Would you return, word for word, the lines of the data below from the line with "This screenshot has width=1466, height=812." through the line with "Open the Gửi tiền điện tử tab", and no others?

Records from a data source

Start of Block

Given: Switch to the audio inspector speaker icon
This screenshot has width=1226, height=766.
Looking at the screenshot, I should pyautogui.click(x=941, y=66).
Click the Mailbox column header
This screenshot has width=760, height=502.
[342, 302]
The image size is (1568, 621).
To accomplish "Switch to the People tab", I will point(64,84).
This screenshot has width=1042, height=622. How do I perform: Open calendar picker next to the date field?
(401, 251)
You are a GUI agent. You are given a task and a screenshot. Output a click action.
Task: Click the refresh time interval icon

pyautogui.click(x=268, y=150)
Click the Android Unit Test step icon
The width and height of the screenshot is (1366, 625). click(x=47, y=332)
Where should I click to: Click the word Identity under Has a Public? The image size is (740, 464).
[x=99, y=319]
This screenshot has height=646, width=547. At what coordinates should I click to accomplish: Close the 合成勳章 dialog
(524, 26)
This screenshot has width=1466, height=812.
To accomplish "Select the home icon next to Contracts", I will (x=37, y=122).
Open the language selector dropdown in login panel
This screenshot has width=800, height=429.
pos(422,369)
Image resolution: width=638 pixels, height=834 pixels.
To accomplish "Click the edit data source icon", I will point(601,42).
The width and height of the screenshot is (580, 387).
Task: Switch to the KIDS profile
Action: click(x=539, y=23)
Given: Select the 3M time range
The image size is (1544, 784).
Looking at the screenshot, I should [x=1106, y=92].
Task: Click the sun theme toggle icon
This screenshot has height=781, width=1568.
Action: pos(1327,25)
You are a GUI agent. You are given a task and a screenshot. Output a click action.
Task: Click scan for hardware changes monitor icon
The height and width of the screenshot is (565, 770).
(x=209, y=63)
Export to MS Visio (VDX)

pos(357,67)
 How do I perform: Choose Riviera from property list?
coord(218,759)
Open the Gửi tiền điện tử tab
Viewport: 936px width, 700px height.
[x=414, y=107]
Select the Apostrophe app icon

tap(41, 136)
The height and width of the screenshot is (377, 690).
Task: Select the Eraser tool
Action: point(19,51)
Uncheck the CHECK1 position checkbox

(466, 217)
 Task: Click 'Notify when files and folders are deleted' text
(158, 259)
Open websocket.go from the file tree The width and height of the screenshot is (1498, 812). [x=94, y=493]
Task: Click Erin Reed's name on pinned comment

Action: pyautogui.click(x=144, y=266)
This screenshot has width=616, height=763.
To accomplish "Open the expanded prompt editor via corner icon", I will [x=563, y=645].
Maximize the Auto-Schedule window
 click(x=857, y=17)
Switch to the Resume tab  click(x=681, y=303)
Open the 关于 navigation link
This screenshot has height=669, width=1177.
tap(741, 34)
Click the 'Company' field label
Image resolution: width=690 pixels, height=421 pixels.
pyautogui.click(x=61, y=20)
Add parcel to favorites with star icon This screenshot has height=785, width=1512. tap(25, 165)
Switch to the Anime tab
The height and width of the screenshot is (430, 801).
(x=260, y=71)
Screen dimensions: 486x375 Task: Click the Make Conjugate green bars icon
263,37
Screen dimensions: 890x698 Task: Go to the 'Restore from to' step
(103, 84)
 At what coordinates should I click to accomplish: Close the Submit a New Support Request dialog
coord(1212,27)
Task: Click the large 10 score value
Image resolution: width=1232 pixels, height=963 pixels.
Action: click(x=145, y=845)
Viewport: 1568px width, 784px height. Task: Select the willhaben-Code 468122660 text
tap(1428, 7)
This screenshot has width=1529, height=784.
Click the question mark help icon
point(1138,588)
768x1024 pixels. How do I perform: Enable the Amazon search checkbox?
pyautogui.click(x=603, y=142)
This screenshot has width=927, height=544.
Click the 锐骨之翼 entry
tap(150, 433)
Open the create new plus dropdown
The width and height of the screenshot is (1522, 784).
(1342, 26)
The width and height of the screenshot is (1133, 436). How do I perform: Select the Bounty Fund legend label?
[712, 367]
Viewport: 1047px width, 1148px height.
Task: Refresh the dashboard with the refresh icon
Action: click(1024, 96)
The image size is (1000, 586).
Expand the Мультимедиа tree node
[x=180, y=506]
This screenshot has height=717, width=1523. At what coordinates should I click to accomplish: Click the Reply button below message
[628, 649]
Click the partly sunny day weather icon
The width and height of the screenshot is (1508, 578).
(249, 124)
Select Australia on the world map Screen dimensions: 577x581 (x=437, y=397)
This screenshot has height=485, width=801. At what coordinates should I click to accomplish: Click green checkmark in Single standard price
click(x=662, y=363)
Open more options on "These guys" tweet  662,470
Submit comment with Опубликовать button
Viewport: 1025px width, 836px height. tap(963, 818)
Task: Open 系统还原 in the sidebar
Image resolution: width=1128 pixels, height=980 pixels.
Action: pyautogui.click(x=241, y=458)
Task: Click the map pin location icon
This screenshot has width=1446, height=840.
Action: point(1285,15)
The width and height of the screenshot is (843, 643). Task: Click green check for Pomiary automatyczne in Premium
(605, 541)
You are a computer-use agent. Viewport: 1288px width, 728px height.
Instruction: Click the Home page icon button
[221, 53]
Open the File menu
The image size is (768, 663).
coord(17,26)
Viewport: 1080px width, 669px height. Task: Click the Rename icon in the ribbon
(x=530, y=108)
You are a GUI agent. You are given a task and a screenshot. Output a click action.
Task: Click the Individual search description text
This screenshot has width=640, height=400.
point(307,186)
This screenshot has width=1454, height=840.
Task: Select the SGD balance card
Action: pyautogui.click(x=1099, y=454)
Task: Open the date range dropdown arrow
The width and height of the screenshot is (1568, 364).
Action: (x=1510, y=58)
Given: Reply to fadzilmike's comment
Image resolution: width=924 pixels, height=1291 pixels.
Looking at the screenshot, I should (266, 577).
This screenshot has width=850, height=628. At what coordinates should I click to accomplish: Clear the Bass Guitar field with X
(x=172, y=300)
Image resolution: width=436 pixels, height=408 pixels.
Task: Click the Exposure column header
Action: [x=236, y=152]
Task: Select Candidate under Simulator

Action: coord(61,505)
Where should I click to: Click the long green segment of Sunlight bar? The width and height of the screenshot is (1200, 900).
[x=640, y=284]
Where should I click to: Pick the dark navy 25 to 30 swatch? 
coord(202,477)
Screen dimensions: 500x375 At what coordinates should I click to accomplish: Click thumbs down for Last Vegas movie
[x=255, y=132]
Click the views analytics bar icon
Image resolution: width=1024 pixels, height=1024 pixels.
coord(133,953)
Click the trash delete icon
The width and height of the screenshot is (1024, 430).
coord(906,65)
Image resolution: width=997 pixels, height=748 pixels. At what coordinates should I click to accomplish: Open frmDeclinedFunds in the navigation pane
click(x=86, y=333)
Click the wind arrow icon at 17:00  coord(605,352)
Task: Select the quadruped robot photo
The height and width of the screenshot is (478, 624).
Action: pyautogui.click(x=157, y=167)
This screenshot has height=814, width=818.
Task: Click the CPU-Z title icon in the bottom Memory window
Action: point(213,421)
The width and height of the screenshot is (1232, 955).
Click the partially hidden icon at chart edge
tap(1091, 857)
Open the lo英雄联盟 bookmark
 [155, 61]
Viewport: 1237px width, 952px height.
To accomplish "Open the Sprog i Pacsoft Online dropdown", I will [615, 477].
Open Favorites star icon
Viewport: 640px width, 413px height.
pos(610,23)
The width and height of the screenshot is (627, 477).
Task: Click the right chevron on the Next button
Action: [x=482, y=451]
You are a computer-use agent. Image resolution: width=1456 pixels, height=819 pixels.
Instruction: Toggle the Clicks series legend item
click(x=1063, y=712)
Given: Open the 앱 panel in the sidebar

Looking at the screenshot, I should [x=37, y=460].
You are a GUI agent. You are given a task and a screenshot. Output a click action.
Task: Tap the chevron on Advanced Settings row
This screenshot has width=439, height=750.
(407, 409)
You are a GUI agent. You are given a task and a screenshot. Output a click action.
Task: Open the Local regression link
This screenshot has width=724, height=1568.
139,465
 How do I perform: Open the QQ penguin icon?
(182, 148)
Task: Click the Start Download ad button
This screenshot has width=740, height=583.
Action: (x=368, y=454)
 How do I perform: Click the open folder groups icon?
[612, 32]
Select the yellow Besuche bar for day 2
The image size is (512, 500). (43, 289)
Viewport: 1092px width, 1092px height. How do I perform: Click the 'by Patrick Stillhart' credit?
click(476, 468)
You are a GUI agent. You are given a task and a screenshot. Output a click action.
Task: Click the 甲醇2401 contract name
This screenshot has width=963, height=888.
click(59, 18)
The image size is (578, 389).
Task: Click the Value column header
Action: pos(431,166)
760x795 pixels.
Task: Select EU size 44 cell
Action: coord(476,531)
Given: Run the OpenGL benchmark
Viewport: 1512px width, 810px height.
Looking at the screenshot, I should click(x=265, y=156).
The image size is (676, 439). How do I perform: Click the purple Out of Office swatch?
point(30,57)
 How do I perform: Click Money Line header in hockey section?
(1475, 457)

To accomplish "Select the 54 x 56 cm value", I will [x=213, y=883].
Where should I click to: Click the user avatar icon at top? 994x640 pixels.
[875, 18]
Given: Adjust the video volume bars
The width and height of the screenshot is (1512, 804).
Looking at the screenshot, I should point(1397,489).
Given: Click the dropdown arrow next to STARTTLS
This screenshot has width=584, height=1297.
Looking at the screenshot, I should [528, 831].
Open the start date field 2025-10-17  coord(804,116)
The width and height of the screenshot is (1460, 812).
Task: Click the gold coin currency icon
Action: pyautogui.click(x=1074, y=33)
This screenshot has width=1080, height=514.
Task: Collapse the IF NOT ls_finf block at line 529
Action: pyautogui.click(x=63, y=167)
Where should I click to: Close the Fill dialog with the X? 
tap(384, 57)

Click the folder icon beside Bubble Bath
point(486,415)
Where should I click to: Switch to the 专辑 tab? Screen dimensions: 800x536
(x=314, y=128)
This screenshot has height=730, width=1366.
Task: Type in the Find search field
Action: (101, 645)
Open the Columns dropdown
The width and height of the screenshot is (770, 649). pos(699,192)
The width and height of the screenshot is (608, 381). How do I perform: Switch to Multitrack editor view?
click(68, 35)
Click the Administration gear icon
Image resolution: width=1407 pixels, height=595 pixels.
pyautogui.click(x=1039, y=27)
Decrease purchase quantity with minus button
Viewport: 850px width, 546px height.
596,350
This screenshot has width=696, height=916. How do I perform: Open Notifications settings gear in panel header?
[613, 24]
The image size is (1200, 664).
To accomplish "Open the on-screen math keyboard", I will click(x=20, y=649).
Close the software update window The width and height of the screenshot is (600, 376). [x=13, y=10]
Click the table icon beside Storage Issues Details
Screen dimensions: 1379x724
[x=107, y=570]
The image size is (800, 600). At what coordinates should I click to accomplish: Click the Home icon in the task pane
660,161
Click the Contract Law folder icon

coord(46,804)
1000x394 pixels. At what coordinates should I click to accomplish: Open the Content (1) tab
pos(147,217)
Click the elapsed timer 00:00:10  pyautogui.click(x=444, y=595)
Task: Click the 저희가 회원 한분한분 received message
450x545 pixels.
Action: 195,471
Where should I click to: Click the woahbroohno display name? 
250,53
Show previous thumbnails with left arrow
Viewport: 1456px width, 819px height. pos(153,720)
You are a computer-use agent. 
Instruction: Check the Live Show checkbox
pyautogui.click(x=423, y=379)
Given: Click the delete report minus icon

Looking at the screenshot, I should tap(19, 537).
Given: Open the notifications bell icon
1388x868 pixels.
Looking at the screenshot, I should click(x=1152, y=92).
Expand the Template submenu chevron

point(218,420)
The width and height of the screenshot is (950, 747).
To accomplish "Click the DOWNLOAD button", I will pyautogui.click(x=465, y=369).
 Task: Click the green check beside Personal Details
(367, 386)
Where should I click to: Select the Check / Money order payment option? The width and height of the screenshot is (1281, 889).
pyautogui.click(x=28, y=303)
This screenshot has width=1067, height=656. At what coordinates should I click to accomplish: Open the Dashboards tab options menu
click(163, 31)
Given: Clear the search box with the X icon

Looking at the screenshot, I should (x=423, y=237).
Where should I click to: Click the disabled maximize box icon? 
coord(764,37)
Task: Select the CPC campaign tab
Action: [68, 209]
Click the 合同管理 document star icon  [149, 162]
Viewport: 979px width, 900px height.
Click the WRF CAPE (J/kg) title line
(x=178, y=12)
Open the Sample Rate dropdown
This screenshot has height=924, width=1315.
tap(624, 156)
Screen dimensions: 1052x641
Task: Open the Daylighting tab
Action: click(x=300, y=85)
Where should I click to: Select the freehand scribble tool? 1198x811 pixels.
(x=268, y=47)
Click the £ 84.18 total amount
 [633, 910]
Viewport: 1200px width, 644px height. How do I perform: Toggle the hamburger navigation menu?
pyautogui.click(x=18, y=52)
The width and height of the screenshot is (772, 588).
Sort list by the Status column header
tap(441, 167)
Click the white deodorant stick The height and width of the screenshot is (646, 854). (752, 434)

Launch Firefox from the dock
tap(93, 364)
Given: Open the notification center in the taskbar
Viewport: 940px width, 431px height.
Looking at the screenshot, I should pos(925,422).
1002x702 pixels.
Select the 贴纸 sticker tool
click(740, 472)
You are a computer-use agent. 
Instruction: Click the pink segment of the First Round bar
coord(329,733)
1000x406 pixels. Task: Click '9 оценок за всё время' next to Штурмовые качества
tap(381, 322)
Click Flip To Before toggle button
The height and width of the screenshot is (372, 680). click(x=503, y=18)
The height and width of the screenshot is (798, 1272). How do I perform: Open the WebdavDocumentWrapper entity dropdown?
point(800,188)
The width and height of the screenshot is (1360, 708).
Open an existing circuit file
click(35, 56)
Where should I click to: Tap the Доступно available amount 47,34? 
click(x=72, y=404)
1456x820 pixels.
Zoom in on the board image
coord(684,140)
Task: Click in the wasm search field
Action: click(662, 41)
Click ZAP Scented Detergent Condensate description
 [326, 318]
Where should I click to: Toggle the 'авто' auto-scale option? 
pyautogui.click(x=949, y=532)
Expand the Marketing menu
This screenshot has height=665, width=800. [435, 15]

End of Block

| Solution to this task |
This screenshot has width=1466, height=812.
To accomplish "Select the home icon next to Contracts", I will (x=37, y=122).
Open the language selector dropdown in login panel
This screenshot has width=800, height=429.
pos(422,369)
Image resolution: width=638 pixels, height=834 pixels.
To accomplish "Click the edit data source icon", I will point(601,42).
The width and height of the screenshot is (580, 387).
Task: Switch to the KIDS profile
Action: click(x=539, y=23)
Given: Select the 3M time range
The image size is (1544, 784).
Looking at the screenshot, I should [x=1106, y=92].
Task: Click the sun theme toggle icon
This screenshot has height=781, width=1568.
Action: pos(1327,25)
You are a GUI agent. You are given a task and a screenshot. Output a click action.
Task: Click scan for hardware changes monitor icon
The height and width of the screenshot is (565, 770).
(x=209, y=63)
Export to MS Visio (VDX)

pos(357,67)
 How do I perform: Choose Riviera from property list?
coord(218,759)
Open the Gửi tiền điện tử tab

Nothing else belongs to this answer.